* begin PROVIDED MATERIAL *

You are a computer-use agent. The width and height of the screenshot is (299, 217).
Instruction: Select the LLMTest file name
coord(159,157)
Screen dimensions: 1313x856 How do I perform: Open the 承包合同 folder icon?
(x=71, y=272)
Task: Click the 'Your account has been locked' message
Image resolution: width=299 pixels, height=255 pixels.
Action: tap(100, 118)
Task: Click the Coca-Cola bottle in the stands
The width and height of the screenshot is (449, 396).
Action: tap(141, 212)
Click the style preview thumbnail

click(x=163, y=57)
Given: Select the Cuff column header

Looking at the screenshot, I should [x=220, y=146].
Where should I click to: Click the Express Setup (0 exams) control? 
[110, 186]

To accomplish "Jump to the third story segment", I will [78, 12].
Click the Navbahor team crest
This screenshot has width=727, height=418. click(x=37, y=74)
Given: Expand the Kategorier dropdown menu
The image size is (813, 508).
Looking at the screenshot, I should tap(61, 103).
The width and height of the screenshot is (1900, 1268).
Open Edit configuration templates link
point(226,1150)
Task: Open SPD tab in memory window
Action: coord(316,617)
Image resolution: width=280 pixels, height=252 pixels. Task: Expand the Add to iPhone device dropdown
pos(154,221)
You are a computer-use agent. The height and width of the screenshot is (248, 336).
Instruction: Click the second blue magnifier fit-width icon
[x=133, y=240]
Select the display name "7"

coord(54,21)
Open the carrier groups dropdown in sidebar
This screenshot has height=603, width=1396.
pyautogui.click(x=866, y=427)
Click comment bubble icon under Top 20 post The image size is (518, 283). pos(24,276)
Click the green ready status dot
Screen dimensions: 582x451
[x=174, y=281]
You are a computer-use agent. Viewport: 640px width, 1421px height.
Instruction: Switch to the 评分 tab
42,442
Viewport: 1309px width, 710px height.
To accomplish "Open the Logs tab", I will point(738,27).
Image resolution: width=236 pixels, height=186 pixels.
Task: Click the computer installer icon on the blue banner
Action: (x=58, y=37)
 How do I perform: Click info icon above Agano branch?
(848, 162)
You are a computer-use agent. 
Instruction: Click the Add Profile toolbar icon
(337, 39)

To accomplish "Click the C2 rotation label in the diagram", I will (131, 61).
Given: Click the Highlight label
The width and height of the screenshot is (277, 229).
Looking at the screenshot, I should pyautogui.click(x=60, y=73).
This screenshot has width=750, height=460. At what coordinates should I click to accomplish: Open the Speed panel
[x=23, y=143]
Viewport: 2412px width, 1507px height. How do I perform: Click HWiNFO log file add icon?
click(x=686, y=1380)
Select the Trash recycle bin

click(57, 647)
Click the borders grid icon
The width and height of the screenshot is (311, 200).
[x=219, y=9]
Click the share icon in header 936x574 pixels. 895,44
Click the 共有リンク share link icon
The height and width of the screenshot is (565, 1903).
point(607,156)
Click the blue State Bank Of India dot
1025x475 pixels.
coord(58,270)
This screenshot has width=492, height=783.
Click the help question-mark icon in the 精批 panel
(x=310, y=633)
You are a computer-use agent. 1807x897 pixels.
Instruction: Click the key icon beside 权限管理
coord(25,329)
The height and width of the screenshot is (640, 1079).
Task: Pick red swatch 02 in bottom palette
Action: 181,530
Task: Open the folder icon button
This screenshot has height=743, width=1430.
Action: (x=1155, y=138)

* end PROVIDED MATERIAL *

→ REQUIRED WORK: Render each line of the listing above as a JSON list of strings, one string per line, omitting blank lines.

→ CORRECT RESULT:
[
  "You are a computer-use agent. The width and height of the screenshot is (299, 217).",
  "Instruction: Select the LLMTest file name",
  "coord(159,157)",
  "Screen dimensions: 1313x856 How do I perform: Open the 承包合同 folder icon?",
  "(x=71, y=272)",
  "Task: Click the 'Your account has been locked' message",
  "Image resolution: width=299 pixels, height=255 pixels.",
  "Action: tap(100, 118)",
  "Task: Click the Coca-Cola bottle in the stands",
  "The width and height of the screenshot is (449, 396).",
  "Action: tap(141, 212)",
  "Click the style preview thumbnail",
  "click(x=163, y=57)",
  "Given: Select the Cuff column header",
  "Looking at the screenshot, I should [x=220, y=146].",
  "Where should I click to: Click the Express Setup (0 exams) control? ",
  "[110, 186]",
  "To accomplish \"Jump to the third story segment\", I will [78, 12].",
  "Click the Navbahor team crest",
  "This screenshot has width=727, height=418. click(x=37, y=74)",
  "Given: Expand the Kategorier dropdown menu",
  "The image size is (813, 508).",
  "Looking at the screenshot, I should tap(61, 103).",
  "The width and height of the screenshot is (1900, 1268).",
  "Open Edit configuration templates link",
  "point(226,1150)",
  "Task: Open SPD tab in memory window",
  "Action: coord(316,617)",
  "Image resolution: width=280 pixels, height=252 pixels. Task: Expand the Add to iPhone device dropdown",
  "pos(154,221)",
  "You are a computer-use agent. The height and width of the screenshot is (248, 336).",
  "Instruction: Click the second blue magnifier fit-width icon",
  "[x=133, y=240]",
  "Select the display name \"7\"",
  "coord(54,21)",
  "Open the carrier groups dropdown in sidebar",
  "This screenshot has height=603, width=1396.",
  "pyautogui.click(x=866, y=427)",
  "Click comment bubble icon under Top 20 post The image size is (518, 283). pos(24,276)",
  "Click the green ready status dot",
  "Screen dimensions: 582x451",
  "[x=174, y=281]",
  "You are a computer-use agent. Viewport: 640px width, 1421px height.",
  "Instruction: Switch to the 评分 tab",
  "42,442",
  "Viewport: 1309px width, 710px height.",
  "To accomplish \"Open the Logs tab\", I will point(738,27).",
  "Image resolution: width=236 pixels, height=186 pixels.",
  "Task: Click the computer installer icon on the blue banner",
  "Action: (x=58, y=37)",
  " How do I perform: Click info icon above Agano branch?",
  "(848, 162)",
  "You are a computer-use agent. ",
  "Instruction: Click the Add Profile toolbar icon",
  "(337, 39)",
  "To accomplish \"Click the C2 rotation label in the diagram\", I will (131, 61).",
  "Given: Click the Highlight label",
  "The width and height of the screenshot is (277, 229).",
  "Looking at the screenshot, I should pyautogui.click(x=60, y=73).",
  "This screenshot has width=750, height=460. At what coordinates should I click to accomplish: Open the Speed panel",
  "[x=23, y=143]",
  "Viewport: 2412px width, 1507px height. How do I perform: Click HWiNFO log file add icon?",
  "click(x=686, y=1380)",
  "Select the Trash recycle bin",
  "click(57, 647)",
  "Click the borders grid icon",
  "The width and height of the screenshot is (311, 200).",
  "[x=219, y=9]",
  "Click the share icon in header 936x574 pixels. 895,44",
  "Click the 共有リンク share link icon",
  "The height and width of the screenshot is (565, 1903).",
  "point(607,156)",
  "Click the blue State Bank Of India dot",
  "1025x475 pixels.",
  "coord(58,270)",
  "This screenshot has width=492, height=783.",
  "Click the help question-mark icon in the 精批 panel",
  "(x=310, y=633)",
  "You are a computer-use agent. 1807x897 pixels.",
  "Instruction: Click the key icon beside 权限管理",
  "coord(25,329)",
  "The height and width of the screenshot is (640, 1079).",
  "Task: Pick red swatch 02 in bottom palette",
  "Action: 181,530",
  "Task: Open the folder icon button",
  "This screenshot has height=743, width=1430.",
  "Action: (x=1155, y=138)"
]